Given task:
Copy out all the records below, swapping each "Please return your answer as a coordinate pair" for "Give your answer as a coordinate pair" and leaving everything else untouched.

Data rows:
* * * * *

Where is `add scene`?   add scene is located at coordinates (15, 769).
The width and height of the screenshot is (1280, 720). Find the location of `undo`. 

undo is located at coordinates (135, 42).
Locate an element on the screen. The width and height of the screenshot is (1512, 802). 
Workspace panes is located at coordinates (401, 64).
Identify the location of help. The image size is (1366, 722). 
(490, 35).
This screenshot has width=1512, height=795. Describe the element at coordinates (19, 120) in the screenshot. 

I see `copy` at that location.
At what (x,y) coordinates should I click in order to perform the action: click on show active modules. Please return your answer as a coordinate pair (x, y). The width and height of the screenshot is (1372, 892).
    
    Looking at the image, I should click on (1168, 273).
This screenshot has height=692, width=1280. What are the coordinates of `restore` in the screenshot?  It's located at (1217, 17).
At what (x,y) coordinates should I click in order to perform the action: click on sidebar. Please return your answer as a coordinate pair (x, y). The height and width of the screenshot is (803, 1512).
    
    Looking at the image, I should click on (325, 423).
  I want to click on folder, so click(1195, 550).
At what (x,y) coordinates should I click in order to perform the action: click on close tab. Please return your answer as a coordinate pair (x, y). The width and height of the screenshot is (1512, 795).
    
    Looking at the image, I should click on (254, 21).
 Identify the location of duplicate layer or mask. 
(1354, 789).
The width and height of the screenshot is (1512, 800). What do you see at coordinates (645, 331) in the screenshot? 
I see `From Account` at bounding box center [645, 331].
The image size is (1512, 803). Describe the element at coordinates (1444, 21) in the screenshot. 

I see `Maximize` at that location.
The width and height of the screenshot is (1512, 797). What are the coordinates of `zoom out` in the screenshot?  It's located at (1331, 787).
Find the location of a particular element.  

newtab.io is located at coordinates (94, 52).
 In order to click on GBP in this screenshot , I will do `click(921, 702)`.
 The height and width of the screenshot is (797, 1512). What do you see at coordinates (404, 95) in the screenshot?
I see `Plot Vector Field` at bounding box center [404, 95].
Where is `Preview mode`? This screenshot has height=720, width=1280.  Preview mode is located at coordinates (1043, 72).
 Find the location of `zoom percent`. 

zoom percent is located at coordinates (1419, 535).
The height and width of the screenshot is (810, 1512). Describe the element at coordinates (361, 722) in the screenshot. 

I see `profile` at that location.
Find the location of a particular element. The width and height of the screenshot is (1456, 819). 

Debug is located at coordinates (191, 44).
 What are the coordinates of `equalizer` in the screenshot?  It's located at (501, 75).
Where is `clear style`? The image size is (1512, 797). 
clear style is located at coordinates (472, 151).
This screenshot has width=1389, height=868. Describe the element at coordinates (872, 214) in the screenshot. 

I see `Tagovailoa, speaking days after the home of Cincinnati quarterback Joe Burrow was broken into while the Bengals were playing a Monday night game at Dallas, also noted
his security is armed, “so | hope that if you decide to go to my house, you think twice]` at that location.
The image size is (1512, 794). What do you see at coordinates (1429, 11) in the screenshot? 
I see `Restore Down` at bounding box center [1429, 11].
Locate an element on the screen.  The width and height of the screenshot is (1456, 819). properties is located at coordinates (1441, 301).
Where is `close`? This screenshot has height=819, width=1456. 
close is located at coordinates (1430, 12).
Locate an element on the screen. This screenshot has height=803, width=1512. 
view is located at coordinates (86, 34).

* * * * *

Full solution:
Where is `add scene`?   add scene is located at coordinates (15, 769).
The width and height of the screenshot is (1280, 720). Find the location of `undo`. 

undo is located at coordinates (135, 42).
Locate an element on the screen. The width and height of the screenshot is (1512, 802). 
Workspace panes is located at coordinates (401, 64).
Identify the location of help. The image size is (1366, 722). 
(490, 35).
This screenshot has width=1512, height=795. Describe the element at coordinates (19, 120) in the screenshot. 

I see `copy` at that location.
At what (x,y) coordinates should I click in order to perform the action: click on show active modules. Give your answer as a coordinate pair (x, y). The width and height of the screenshot is (1372, 892).
    
    Looking at the image, I should click on (1168, 273).
This screenshot has height=692, width=1280. What are the coordinates of `restore` in the screenshot?  It's located at (1217, 17).
At what (x,y) coordinates should I click in order to perform the action: click on sidebar. Give your answer as a coordinate pair (x, y). The height and width of the screenshot is (803, 1512).
    
    Looking at the image, I should click on (325, 423).
  I want to click on folder, so click(1195, 550).
At what (x,y) coordinates should I click in order to perform the action: click on close tab. Give your answer as a coordinate pair (x, y). The width and height of the screenshot is (1512, 795).
    
    Looking at the image, I should click on (254, 21).
 Identify the location of duplicate layer or mask. 
(1354, 789).
The width and height of the screenshot is (1512, 800). What do you see at coordinates (645, 331) in the screenshot? 
I see `From Account` at bounding box center [645, 331].
The image size is (1512, 803). Describe the element at coordinates (1444, 21) in the screenshot. 

I see `Maximize` at that location.
The width and height of the screenshot is (1512, 797). What are the coordinates of `zoom out` in the screenshot?  It's located at (1331, 787).
Find the location of a particular element.  

newtab.io is located at coordinates (94, 52).
 In order to click on GBP in this screenshot , I will do `click(921, 702)`.
 The height and width of the screenshot is (797, 1512). What do you see at coordinates (404, 95) in the screenshot?
I see `Plot Vector Field` at bounding box center [404, 95].
Where is `Preview mode`? This screenshot has height=720, width=1280.  Preview mode is located at coordinates (1043, 72).
 Find the location of `zoom percent`. 

zoom percent is located at coordinates (1419, 535).
The height and width of the screenshot is (810, 1512). Describe the element at coordinates (361, 722) in the screenshot. 

I see `profile` at that location.
Find the location of a particular element. The width and height of the screenshot is (1456, 819). 

Debug is located at coordinates (191, 44).
 What are the coordinates of `equalizer` in the screenshot?  It's located at (501, 75).
Where is `clear style`? The image size is (1512, 797). 
clear style is located at coordinates (472, 151).
This screenshot has width=1389, height=868. Describe the element at coordinates (872, 214) in the screenshot. 

I see `Tagovailoa, speaking days after the home of Cincinnati quarterback Joe Burrow was broken into while the Bengals were playing a Monday night game at Dallas, also noted
his security is armed, “so | hope that if you decide to go to my house, you think twice]` at that location.
The image size is (1512, 794). What do you see at coordinates (1429, 11) in the screenshot? 
I see `Restore Down` at bounding box center [1429, 11].
Locate an element on the screen.  The width and height of the screenshot is (1456, 819). properties is located at coordinates (1441, 301).
Where is `close`? This screenshot has height=819, width=1456. 
close is located at coordinates (1430, 12).
Locate an element on the screen. This screenshot has height=803, width=1512. 
view is located at coordinates (86, 34).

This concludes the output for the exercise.